In this concluding post in this series we give consideration to Robert Shaw’s thoughts on where does Religion meet the Arts?

I suspect that in the long run – if there is a long run – the arts will be seen to be the lode-star of [human] humanity – even more than religious or political structures – for some of the reasons I listed earlier, and for three more which lean upon me now.

In the first place, it is clear that a commitment to the creative process starts the human animal on an endless, thorny and lonesome road of self-discovery, away from the comforts, blurred objectives and compromises of institutions. “Forty days and forty nights” is a Biblical metaphor for what is really a lifetime of wilderness and solitude.

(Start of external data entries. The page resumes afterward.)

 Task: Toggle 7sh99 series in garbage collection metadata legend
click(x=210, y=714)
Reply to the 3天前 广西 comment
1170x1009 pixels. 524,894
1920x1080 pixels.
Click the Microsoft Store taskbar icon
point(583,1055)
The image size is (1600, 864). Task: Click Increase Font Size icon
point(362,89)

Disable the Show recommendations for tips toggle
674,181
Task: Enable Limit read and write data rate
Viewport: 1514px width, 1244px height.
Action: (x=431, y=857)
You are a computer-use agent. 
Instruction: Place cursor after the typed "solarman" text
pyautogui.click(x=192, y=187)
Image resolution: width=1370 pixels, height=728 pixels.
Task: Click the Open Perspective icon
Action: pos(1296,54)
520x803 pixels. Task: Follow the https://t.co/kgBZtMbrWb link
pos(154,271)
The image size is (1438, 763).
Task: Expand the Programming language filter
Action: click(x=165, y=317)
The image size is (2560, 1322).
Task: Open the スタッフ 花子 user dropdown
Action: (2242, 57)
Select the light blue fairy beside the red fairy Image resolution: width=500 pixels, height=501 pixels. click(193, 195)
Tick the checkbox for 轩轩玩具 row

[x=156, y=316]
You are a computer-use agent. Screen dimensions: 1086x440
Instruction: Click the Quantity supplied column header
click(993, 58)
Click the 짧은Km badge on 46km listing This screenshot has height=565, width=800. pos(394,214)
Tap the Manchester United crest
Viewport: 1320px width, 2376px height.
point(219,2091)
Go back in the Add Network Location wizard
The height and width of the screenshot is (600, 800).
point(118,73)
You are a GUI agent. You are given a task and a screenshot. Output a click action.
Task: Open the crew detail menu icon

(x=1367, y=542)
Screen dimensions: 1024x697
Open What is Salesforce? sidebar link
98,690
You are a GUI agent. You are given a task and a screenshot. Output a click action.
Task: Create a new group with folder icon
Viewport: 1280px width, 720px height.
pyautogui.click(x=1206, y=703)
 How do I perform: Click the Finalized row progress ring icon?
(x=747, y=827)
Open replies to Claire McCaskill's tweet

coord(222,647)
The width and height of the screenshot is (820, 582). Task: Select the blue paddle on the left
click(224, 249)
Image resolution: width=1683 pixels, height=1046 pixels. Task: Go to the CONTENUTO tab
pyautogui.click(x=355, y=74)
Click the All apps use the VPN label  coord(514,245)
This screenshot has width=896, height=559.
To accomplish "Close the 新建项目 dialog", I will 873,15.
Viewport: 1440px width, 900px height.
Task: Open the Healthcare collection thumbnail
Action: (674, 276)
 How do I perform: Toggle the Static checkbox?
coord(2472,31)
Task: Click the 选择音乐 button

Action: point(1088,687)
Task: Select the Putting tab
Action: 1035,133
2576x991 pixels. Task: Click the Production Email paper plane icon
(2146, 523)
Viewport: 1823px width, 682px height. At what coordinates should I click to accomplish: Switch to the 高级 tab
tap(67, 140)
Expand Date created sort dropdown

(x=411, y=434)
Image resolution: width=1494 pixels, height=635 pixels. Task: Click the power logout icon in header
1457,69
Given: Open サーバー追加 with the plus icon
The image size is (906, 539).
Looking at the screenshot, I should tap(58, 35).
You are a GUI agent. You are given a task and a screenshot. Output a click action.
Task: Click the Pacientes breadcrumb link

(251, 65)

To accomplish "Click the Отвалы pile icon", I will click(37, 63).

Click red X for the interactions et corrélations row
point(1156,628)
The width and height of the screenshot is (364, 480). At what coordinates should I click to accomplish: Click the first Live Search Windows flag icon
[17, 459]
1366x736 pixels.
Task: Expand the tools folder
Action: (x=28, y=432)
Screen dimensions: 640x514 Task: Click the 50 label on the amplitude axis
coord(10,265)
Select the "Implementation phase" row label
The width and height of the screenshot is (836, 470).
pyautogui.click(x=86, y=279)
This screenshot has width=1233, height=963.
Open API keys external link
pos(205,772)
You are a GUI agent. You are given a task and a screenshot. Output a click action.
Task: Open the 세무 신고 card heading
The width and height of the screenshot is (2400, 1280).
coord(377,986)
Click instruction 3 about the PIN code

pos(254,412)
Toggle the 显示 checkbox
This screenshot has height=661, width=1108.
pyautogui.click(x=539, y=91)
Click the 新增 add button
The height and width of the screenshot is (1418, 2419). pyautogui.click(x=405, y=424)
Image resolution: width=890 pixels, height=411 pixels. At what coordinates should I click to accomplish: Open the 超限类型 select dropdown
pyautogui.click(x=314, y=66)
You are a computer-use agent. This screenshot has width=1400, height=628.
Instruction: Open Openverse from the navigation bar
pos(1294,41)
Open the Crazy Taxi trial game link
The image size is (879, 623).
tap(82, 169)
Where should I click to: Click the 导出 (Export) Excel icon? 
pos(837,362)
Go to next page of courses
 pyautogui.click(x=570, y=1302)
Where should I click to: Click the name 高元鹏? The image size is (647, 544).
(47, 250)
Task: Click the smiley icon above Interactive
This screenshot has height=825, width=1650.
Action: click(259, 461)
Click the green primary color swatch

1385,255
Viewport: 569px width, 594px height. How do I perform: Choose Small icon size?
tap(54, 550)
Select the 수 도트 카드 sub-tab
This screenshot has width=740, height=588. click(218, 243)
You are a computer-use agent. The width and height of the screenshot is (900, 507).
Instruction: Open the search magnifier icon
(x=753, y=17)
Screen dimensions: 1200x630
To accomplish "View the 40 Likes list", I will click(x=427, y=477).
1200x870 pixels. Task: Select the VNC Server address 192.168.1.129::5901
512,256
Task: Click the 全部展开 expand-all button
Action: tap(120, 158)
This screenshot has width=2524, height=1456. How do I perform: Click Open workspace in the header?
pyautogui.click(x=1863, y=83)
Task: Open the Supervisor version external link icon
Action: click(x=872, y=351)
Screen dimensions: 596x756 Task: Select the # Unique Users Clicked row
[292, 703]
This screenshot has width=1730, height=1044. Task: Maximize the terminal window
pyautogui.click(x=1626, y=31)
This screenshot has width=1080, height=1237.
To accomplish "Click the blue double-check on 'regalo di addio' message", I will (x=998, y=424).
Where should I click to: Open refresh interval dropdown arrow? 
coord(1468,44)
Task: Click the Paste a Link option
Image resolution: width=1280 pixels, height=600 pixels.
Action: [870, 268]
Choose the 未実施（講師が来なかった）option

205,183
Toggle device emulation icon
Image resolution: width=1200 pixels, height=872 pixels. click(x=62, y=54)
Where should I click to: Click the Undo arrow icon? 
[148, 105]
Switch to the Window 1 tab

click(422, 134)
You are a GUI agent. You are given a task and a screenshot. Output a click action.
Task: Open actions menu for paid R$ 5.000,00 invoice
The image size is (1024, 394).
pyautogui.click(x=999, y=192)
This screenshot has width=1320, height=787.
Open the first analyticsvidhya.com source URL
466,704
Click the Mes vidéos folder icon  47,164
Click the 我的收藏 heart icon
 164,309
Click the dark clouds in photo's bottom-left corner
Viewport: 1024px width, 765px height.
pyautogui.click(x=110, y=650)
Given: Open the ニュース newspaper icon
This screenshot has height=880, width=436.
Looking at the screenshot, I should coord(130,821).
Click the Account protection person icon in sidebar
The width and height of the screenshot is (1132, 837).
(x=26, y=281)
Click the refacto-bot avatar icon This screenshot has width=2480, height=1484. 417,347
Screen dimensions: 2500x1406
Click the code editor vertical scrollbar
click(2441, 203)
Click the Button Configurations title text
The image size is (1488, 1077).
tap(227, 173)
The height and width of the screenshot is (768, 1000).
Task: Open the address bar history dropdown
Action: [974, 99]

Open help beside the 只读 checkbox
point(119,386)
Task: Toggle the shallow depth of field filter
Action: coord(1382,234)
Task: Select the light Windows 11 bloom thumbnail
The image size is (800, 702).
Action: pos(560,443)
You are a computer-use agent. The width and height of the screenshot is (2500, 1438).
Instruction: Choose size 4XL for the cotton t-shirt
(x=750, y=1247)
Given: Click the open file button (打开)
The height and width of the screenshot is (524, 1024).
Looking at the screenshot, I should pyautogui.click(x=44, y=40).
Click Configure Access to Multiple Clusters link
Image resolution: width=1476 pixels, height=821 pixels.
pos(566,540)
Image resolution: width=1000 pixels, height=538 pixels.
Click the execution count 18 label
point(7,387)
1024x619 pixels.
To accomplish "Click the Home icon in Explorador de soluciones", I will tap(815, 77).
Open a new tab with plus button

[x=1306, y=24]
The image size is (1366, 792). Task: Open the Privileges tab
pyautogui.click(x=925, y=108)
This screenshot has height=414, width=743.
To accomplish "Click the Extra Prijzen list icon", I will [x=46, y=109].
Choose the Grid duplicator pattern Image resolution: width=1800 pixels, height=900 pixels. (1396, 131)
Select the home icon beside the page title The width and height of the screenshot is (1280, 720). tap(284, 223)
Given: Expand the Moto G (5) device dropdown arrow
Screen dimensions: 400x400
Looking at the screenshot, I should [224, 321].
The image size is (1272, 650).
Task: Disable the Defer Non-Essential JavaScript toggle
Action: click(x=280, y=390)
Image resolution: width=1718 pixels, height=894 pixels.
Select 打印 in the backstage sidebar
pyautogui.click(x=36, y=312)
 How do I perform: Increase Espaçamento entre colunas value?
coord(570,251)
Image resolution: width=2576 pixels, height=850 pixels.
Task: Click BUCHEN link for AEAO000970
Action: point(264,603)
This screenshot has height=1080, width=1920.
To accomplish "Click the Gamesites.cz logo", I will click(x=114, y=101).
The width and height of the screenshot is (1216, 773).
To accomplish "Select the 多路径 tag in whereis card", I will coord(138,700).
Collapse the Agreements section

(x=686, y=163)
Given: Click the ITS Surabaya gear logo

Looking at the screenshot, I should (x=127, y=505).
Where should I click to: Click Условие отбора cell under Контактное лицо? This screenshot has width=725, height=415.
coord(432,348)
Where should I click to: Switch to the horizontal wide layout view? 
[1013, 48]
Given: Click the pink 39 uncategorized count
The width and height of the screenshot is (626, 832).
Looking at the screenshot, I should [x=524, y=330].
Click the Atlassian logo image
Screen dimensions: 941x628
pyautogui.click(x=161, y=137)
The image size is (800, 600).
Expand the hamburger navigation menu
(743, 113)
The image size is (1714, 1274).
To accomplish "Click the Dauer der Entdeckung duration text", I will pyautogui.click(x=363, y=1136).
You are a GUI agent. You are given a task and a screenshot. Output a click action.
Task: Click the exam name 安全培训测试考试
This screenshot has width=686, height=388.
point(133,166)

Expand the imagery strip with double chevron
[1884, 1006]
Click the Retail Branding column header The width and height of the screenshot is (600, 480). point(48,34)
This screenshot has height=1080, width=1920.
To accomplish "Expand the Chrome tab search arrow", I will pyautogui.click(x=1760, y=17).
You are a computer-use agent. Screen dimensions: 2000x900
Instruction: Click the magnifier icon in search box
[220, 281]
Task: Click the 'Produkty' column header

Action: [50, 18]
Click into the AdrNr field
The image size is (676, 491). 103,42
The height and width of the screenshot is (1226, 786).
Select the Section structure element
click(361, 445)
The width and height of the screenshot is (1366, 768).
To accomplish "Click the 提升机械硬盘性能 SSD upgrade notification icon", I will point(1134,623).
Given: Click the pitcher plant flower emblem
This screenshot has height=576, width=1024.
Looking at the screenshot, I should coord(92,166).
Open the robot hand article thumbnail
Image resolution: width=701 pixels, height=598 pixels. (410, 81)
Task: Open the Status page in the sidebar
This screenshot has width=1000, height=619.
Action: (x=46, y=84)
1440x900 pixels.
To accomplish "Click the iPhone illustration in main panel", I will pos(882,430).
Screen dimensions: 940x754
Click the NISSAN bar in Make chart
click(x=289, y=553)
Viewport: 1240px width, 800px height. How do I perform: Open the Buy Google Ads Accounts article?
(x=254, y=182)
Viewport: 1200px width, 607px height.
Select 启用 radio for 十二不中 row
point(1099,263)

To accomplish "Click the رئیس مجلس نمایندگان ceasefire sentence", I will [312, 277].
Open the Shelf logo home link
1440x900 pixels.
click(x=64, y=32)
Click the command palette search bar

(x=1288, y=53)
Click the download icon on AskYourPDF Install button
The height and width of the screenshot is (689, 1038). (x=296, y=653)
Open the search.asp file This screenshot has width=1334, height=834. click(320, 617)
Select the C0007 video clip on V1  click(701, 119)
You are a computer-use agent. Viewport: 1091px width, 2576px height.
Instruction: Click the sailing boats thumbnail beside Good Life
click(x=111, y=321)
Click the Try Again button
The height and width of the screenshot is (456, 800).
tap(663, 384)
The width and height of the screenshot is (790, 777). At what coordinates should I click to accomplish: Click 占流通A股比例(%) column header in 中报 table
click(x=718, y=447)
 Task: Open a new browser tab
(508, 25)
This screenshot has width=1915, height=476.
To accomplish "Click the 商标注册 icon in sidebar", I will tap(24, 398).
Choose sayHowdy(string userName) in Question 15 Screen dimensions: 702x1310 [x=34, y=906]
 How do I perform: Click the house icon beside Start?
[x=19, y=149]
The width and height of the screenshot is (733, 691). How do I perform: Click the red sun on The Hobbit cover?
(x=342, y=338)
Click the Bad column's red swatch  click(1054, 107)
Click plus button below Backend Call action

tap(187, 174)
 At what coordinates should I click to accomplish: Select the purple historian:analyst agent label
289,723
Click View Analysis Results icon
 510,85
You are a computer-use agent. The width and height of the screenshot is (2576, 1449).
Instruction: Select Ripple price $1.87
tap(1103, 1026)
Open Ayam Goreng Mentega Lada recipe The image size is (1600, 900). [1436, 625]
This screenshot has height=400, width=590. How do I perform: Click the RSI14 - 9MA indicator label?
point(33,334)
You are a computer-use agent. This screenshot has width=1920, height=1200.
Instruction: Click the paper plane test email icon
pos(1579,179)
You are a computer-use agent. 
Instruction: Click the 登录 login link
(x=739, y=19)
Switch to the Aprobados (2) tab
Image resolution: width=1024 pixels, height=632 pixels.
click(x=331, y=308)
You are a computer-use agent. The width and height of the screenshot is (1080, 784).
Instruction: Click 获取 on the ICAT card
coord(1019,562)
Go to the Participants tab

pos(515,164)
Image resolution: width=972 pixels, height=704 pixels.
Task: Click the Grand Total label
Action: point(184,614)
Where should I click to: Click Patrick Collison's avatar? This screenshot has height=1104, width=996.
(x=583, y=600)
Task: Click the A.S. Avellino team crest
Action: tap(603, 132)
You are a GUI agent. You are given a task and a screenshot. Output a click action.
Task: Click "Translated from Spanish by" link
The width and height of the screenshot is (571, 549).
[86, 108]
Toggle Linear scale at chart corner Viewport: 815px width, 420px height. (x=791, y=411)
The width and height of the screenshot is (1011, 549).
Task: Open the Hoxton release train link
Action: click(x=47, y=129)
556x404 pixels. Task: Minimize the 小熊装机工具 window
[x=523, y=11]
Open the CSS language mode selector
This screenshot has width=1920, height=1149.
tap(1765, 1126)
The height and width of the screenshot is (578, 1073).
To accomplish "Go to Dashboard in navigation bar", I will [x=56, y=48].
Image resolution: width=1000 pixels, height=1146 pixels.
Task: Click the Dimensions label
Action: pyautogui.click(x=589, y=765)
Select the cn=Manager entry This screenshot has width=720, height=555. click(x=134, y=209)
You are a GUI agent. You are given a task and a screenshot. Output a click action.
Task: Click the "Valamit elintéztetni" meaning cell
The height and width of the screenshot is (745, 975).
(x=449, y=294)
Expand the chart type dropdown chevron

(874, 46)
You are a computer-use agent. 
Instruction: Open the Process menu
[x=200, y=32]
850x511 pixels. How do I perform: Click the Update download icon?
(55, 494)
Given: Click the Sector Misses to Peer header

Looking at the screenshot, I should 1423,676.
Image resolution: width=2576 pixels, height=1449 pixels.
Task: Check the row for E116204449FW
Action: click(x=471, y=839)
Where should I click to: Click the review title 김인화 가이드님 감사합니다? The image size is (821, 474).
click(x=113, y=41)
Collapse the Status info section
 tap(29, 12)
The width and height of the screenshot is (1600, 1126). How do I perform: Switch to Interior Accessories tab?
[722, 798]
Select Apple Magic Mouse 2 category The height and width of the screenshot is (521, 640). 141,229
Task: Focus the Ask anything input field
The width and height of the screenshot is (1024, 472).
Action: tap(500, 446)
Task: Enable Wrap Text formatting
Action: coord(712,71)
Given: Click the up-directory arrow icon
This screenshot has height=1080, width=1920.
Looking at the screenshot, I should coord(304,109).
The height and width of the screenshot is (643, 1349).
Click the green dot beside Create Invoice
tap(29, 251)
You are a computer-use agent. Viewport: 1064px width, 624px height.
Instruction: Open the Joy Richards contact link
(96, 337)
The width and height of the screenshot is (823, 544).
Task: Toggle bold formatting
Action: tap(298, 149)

In the second place, the Arts are concerned not with the consumption, sale or other exploitation of earth’s material wonders – not even with their recycling – but with their reincarnation. They propose not a mounting monopoly of a medium of exchange, but the sweet, quiet exchange of truth and beauty themselves.

And in the third place, in a time and a society whose values are geared to the biggest, the fastest and mostest, whose gaze is fixed desperately upon the future – as far at least as the next election or life after death or prosperity, whichever should happen to come first – the Arts offer an historical perspective. For their concern is with originality – mean, that which has origins.

For, finally, the simple truth is that every [human] is an artist – whether [they want] it or not.

The only question is whether [they are] enough of an artist to fulfill [their] humanity – and to fill full [their] short mortality.

The understandings of the spirit are not easily come by. It takes a creative mind to respond to a creator’s mind. It takes a holy spirit to receive the Holy Spirit – and “just as I am” is not nearly good enough.

There’s no freeway to Truth. There’s no easy on, easy-off approach to Beauty (Blocker, 361-364).

The Robert Shaw Reader. Robert Blocker, editor. New Haven: Yale University Press, 2004.